- **Task directions**
Reproduce the entries below exactly, but only from the line containing "The image size is (1159, 772)." to the line containing "Image resolution: width=877", inclusive.

[Opening Records to process section]

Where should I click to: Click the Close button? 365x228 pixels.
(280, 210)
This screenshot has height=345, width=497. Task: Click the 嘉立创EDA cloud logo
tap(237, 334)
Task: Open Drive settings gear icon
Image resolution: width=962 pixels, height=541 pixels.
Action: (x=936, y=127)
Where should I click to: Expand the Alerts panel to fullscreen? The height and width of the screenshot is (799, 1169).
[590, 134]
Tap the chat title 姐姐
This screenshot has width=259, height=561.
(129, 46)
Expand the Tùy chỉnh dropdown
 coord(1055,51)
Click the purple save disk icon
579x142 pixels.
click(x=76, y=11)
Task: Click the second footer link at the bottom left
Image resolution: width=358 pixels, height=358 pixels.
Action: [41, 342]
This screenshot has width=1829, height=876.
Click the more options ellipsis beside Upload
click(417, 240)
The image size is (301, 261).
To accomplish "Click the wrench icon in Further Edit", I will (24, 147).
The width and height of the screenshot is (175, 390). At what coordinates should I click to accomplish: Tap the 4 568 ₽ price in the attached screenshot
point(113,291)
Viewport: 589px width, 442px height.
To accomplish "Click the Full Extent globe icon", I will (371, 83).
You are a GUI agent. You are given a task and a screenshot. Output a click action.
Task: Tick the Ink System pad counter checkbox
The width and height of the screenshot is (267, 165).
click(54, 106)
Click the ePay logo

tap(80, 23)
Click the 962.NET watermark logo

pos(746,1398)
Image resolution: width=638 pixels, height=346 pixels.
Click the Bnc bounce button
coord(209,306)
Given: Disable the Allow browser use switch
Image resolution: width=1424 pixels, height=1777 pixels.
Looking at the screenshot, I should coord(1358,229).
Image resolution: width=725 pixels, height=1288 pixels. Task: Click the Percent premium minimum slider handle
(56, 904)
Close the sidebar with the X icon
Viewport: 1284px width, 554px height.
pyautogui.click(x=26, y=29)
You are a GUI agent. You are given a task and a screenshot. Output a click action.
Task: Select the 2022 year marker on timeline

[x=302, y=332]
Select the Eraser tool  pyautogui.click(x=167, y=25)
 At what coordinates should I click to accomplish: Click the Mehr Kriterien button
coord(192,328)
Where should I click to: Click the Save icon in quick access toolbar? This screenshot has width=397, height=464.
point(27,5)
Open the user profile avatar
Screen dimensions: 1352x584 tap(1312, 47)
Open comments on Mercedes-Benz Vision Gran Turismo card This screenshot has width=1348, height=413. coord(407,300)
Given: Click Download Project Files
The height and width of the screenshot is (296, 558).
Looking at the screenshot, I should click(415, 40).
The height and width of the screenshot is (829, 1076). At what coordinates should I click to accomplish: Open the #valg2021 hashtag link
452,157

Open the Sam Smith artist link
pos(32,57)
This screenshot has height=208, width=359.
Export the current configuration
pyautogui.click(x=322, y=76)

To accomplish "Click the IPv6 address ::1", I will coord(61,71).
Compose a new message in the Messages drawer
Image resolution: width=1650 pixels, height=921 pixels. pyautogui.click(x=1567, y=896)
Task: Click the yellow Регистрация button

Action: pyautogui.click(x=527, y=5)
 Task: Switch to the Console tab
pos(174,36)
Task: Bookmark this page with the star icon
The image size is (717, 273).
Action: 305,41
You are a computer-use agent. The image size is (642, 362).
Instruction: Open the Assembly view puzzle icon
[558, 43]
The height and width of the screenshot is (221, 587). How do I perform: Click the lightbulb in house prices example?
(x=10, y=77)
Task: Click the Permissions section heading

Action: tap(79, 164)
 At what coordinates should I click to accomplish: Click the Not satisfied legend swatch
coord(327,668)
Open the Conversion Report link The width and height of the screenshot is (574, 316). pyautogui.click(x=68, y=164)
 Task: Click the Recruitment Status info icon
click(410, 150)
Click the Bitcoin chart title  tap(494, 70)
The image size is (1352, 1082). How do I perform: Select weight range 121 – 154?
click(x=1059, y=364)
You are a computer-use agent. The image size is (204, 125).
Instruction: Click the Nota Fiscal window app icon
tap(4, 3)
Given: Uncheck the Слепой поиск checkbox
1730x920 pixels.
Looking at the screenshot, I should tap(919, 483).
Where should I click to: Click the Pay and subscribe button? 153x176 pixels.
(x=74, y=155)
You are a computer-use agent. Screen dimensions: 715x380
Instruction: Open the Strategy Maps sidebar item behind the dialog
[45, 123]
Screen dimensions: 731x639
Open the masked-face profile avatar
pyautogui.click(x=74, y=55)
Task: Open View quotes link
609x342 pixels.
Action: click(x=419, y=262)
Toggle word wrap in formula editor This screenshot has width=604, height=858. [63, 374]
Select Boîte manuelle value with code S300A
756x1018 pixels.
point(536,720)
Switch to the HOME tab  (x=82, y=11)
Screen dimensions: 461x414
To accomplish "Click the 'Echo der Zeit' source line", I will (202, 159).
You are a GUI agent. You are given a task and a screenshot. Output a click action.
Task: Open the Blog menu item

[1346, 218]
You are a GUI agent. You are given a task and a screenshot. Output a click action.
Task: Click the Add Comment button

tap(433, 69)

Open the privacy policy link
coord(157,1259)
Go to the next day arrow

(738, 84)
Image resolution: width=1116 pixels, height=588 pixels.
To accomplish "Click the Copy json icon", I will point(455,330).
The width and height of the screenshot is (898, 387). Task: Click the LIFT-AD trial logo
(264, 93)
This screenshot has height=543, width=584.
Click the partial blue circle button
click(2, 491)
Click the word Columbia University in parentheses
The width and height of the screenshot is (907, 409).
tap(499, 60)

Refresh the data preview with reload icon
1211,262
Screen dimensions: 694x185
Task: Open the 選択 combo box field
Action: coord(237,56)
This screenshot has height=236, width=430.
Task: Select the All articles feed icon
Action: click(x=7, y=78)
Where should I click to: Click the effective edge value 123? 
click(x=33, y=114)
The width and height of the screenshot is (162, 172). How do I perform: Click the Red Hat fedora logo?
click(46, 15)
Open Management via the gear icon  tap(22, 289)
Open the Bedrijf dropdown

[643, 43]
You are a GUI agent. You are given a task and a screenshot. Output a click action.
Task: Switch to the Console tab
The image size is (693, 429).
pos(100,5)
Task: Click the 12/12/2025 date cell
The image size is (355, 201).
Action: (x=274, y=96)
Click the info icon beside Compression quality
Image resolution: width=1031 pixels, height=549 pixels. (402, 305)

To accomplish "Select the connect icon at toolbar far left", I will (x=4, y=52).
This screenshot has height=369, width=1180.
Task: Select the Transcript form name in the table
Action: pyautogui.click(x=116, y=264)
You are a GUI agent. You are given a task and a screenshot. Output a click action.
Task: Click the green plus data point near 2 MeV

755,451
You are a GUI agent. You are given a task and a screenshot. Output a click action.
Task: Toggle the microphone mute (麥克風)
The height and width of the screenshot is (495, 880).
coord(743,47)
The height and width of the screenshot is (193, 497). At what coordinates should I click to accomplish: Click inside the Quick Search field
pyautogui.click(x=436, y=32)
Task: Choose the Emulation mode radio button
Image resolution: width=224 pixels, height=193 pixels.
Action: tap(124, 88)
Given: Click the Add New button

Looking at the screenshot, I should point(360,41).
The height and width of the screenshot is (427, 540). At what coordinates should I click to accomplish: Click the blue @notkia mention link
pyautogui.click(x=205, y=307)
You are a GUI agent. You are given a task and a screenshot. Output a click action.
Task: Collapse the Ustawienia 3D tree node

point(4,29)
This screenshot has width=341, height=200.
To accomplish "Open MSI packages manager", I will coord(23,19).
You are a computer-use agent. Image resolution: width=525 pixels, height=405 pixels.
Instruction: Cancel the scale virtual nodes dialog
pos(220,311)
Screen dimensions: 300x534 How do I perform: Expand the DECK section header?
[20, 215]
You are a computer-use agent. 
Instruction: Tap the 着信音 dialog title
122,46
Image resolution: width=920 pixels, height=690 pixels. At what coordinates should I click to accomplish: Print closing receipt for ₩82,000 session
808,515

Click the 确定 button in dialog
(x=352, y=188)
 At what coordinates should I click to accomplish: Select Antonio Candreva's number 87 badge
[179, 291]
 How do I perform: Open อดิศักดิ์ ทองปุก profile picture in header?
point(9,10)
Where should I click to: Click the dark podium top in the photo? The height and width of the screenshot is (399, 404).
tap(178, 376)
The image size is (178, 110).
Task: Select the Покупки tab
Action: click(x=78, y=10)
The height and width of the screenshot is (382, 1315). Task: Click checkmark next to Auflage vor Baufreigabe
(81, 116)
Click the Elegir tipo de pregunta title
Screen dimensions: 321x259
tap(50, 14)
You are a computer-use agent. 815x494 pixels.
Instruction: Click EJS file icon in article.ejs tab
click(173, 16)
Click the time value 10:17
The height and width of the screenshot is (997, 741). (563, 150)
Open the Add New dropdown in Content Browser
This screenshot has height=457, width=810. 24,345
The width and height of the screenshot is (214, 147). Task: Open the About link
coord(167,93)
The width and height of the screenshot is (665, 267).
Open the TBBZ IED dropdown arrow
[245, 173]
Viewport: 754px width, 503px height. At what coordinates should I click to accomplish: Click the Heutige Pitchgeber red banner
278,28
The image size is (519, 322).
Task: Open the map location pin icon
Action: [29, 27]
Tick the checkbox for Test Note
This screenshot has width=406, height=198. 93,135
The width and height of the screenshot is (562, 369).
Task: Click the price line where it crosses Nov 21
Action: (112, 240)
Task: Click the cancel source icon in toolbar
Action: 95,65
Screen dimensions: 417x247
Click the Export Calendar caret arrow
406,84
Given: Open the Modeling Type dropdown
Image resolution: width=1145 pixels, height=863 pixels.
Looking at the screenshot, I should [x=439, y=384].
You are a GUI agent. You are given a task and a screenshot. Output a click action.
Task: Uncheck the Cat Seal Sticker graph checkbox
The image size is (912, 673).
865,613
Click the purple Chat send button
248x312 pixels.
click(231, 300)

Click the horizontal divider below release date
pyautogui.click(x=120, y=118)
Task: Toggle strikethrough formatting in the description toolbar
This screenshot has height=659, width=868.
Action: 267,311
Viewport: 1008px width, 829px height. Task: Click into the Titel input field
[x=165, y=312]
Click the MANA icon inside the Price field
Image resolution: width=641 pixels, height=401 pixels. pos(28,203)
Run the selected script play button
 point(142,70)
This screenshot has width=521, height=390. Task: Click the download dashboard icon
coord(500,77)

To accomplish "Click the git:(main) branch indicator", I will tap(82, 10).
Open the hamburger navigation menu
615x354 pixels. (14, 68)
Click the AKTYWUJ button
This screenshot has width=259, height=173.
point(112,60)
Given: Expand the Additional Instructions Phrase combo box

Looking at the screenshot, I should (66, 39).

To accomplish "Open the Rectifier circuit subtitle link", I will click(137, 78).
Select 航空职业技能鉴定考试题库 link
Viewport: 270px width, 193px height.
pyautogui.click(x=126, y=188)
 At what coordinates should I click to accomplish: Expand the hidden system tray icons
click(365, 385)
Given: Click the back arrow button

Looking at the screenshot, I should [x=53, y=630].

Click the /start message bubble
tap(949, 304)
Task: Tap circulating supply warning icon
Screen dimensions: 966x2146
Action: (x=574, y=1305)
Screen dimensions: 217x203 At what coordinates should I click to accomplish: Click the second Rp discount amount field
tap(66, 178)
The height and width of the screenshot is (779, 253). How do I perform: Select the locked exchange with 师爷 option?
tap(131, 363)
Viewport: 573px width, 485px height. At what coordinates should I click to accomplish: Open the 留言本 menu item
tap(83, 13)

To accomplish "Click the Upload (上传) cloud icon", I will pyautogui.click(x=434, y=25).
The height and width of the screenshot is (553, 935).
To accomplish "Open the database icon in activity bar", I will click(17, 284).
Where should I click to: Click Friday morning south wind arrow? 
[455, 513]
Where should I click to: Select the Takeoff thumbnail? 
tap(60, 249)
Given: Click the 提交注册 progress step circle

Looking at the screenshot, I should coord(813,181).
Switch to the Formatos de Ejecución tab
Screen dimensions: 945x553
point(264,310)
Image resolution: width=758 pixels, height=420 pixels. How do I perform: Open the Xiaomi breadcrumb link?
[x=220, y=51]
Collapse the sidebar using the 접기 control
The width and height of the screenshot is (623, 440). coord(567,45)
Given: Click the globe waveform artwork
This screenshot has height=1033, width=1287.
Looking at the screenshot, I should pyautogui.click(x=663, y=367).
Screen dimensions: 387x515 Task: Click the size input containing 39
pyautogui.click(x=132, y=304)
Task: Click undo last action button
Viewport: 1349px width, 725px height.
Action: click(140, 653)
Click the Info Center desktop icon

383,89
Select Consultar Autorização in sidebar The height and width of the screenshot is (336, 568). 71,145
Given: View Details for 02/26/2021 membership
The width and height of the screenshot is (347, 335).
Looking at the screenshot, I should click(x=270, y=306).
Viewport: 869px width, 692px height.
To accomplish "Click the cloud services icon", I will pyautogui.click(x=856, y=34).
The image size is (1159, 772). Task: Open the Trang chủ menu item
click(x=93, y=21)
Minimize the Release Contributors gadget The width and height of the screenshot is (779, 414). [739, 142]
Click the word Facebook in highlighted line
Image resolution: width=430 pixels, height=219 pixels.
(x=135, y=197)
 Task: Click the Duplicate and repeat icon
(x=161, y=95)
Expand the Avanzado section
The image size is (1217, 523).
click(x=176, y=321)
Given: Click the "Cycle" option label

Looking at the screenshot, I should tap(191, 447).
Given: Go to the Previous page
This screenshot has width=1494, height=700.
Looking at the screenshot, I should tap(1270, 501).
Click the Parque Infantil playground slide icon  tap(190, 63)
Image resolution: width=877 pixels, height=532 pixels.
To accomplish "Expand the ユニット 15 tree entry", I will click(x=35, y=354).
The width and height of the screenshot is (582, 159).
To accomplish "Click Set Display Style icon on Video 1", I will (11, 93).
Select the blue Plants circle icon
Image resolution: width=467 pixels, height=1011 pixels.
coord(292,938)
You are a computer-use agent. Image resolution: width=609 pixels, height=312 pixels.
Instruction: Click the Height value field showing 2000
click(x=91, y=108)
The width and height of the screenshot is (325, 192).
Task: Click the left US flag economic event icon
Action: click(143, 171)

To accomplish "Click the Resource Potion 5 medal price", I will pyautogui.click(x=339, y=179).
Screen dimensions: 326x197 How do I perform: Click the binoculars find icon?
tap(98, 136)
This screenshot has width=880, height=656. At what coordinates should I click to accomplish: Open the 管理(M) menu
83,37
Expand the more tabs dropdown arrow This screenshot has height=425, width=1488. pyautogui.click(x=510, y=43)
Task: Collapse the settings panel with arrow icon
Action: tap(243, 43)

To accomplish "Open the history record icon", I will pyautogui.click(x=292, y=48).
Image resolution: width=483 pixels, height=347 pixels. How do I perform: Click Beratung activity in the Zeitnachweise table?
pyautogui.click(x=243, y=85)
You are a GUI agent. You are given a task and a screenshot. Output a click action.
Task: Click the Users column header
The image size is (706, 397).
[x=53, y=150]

[Closing Records to process section]

- **Task response**
The image size is (1159, 772). Task: Open the Trang chủ menu item
click(x=93, y=21)
Minimize the Release Contributors gadget The width and height of the screenshot is (779, 414). [739, 142]
Click the word Facebook in highlighted line
Image resolution: width=430 pixels, height=219 pixels.
(x=135, y=197)
 Task: Click the Duplicate and repeat icon
(x=161, y=95)
Expand the Avanzado section
The image size is (1217, 523).
click(x=176, y=321)
Given: Click the "Cycle" option label

Looking at the screenshot, I should tap(191, 447).
Given: Go to the Previous page
This screenshot has width=1494, height=700.
Looking at the screenshot, I should tap(1270, 501).
Click the Parque Infantil playground slide icon  tap(190, 63)
Image resolution: width=877 pixels, height=532 pixels.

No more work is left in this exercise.